Given that the earth's radius is only 4000 miles (less than 6000km), the ratio of its cross section to the area within which the data suggest the nearest-approach to occur is less than 36 million divided by the square of 20 million. I reckon the odds against a collision are at least 10 million to one.
Earth May End
in 17 Years"

sounds about right--as Newspaper headlines go . . .

But as a practical matter nothing can be done until such time, if any, as we know the direction from the earth's center to the closest approach. And nothing should be done until the uncertainty is reduced to less than one million klicks. If there's still a possible problem it would be time to start working on a launch against it. You'd want to launch two, for some redundancy.

You wouldn't want to launch at all if that direction was so easily determined that you knew the collision hazzard was zero, but you'd want them to arrive as soon as you knew the direction of the closest approach. And if you were truly sure of that direction, and that you were pushing to increase the miss distance, you'd about as well to use the nukes once they arrived on target. You aren't gonna deflect it by very much, so you have to push ASAP and you have to push in the right direction.

TASK BRIEF: Return the passage on asteroid collision odds in full, word for word. Rely only on the passage on asteroid collision odds, not on outside knowledge.

EXCERPTED RECORDS:
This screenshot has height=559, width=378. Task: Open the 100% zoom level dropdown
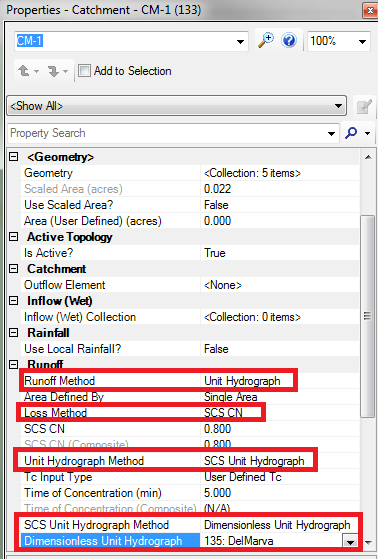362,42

---

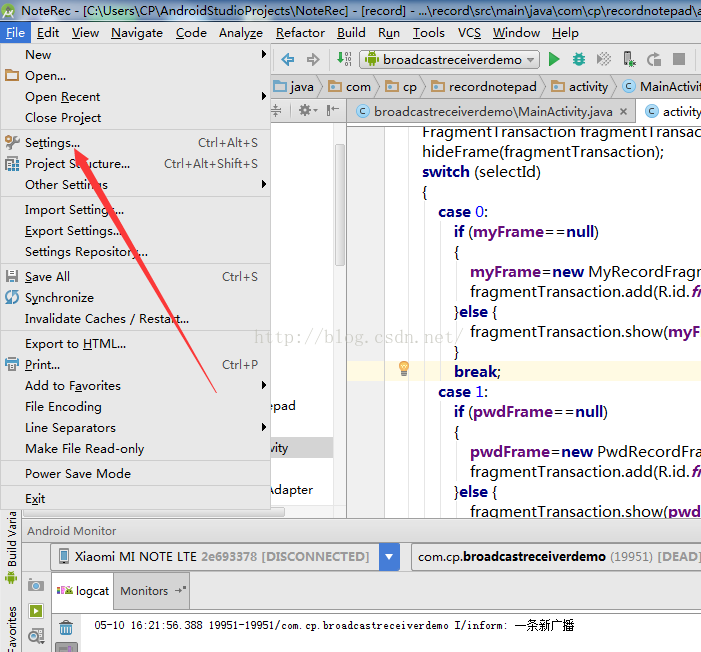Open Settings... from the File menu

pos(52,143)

==

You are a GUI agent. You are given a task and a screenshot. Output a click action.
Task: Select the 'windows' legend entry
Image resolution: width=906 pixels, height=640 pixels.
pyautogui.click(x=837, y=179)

ANSWER:
Given that the earth's radius is only 4000 miles (less than 6000km), the ratio of its cross section to the area within which the data suggest the nearest-approach to occur is less than 36 million divided by the square of 20 million. I reckon the odds against a collision are at least 10 million to one.
Earth May End
in 17 Years"

sounds about right--as Newspaper headlines go . . .

But as a practical matter nothing can be done until such time, if any, as we know the direction from the earth's center to the closest approach. And nothing should be done until the uncertainty is reduced to less than one million klicks. If there's still a possible problem it would be time to start working on a launch against it. You'd want to launch two, for some redundancy.

You wouldn't want to launch at all if that direction was so easily determined that you knew the collision hazzard was zero, but you'd want them to arrive as soon as you knew the direction of the closest approach. And if you were truly sure of that direction, and that you were pushing to increase the miss distance, you'd about as well to use the nukes once they arrived on target. You aren't gonna deflect it by very much, so you have to push ASAP and you have to push in the right direction.